**What needs to be done**. A word-for-word printout of the listing below is needed.

===============

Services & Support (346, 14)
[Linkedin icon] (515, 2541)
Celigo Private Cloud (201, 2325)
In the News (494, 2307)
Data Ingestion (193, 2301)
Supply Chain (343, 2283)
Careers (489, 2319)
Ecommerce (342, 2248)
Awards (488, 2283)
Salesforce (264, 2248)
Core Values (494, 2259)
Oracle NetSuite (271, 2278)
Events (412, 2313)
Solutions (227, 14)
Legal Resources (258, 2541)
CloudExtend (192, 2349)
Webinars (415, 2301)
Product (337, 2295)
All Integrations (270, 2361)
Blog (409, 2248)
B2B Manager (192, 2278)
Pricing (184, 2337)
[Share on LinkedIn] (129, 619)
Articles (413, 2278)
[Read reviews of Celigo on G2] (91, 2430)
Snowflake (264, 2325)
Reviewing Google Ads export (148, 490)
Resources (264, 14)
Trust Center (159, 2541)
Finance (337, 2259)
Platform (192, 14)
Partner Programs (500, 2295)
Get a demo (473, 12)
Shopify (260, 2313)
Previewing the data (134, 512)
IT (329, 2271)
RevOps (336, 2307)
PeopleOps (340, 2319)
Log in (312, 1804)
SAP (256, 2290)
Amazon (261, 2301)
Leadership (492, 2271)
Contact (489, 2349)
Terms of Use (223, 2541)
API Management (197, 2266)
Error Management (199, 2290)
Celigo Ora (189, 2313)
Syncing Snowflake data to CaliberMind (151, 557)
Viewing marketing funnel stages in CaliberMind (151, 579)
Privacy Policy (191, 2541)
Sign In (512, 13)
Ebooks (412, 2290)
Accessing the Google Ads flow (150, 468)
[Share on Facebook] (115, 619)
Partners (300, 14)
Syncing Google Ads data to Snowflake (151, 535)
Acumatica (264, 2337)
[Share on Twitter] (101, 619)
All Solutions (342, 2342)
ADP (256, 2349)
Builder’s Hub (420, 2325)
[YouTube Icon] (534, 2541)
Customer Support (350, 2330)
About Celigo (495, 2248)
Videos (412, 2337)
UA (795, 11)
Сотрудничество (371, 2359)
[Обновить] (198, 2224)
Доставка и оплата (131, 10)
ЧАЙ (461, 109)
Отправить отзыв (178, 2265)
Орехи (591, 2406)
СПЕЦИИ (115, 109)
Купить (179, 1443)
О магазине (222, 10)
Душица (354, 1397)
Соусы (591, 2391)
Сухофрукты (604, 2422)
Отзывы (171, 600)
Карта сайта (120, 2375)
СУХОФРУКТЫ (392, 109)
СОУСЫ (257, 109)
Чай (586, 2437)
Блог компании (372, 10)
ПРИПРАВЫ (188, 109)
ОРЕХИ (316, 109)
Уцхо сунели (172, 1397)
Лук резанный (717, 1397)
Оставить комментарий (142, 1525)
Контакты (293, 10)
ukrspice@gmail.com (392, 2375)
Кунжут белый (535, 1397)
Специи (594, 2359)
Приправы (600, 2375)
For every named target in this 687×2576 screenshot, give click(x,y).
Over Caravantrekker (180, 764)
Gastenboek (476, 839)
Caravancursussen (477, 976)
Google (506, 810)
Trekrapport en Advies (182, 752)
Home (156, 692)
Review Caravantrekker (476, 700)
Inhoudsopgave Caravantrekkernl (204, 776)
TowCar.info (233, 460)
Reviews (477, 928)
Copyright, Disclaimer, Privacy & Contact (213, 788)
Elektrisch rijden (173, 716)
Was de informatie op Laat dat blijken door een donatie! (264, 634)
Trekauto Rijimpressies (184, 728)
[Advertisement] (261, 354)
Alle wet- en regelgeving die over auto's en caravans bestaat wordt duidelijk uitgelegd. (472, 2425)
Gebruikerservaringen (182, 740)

===============

**Exercise output**.
Services & Support (346, 14)
[Linkedin icon] (515, 2541)
Celigo Private Cloud (201, 2325)
In the News (494, 2307)
Data Ingestion (193, 2301)
Supply Chain (343, 2283)
Careers (489, 2319)
Ecommerce (342, 2248)
Awards (488, 2283)
Salesforce (264, 2248)
Core Values (494, 2259)
Oracle NetSuite (271, 2278)
Events (412, 2313)
Solutions (227, 14)
Legal Resources (258, 2541)
CloudExtend (192, 2349)
Webinars (415, 2301)
Product (337, 2295)
All Integrations (270, 2361)
Blog (409, 2248)
B2B Manager (192, 2278)
Pricing (184, 2337)
[Share on LinkedIn] (129, 619)
Articles (413, 2278)
[Read reviews of Celigo on G2] (91, 2430)
Snowflake (264, 2325)
Reviewing Google Ads export (148, 490)
Resources (264, 14)
Trust Center (159, 2541)
Finance (337, 2259)
Platform (192, 14)
Partner Programs (500, 2295)
Get a demo (473, 12)
Shopify (260, 2313)
Previewing the data (134, 512)
IT (329, 2271)
RevOps (336, 2307)
PeopleOps (340, 2319)
Log in (312, 1804)
SAP (256, 2290)
Amazon (261, 2301)
Leadership (492, 2271)
Contact (489, 2349)
Terms of Use (223, 2541)
API Management (197, 2266)
Error Management (199, 2290)
Celigo Ora (189, 2313)
Syncing Snowflake data to CaliberMind (151, 557)
Viewing marketing funnel stages in CaliberMind (151, 579)
Privacy Policy (191, 2541)
Sign In (512, 13)
Ebooks (412, 2290)
Accessing the Google Ads flow (150, 468)
[Share on Facebook] (115, 619)
Partners (300, 14)
Syncing Google Ads data to Snowflake (151, 535)
Acumatica (264, 2337)
[Share on Twitter] (101, 619)
All Solutions (342, 2342)
ADP (256, 2349)
Builder’s Hub (420, 2325)
[YouTube Icon] (534, 2541)
Customer Support (350, 2330)
About Celigo (495, 2248)
Videos (412, 2337)
UA (795, 11)
Сотрудничество (371, 2359)
[Обновить] (198, 2224)
Доставка и оплата (131, 10)
ЧАЙ (461, 109)
Отправить отзыв (178, 2265)
Орехи (591, 2406)
СПЕЦИИ (115, 109)
Купить (179, 1443)
О магазине (222, 10)
Душица (354, 1397)
Соусы (591, 2391)
Сухофрукты (604, 2422)
Отзывы (171, 600)
Карта сайта (120, 2375)
СУХОФРУКТЫ (392, 109)
СОУСЫ (257, 109)
Чай (586, 2437)
Блог компании (372, 10)
ПРИПРАВЫ (188, 109)
ОРЕХИ (316, 109)
Уцхо сунели (172, 1397)
Лук резанный (717, 1397)
Оставить комментарий (142, 1525)
Контакты (293, 10)
ukrspice@gmail.com (392, 2375)
Кунжут белый (535, 1397)
Специи (594, 2359)
Приправы (600, 2375)
For every named target in this 687×2576 screenshot, give click(x,y).
Over Caravantrekker (180, 764)
Gastenboek (476, 839)
Caravancursussen (477, 976)
Google (506, 810)
Trekrapport en Advies (182, 752)
Home (156, 692)
Review Caravantrekker (476, 700)
Inhoudsopgave Caravantrekkernl (204, 776)
TowCar.info (233, 460)
Reviews (477, 928)
Copyright, Disclaimer, Privacy & Contact (213, 788)
Elektrisch rijden (173, 716)
Was de informatie op Laat dat blijken door een donatie! (264, 634)
Trekauto Rijimpressies (184, 728)
[Advertisement] (261, 354)
Alle wet- en regelgeving die over auto's en caravans bestaat wordt duidelijk uitgelegd. (472, 2425)
Gebruikerservaringen (182, 740)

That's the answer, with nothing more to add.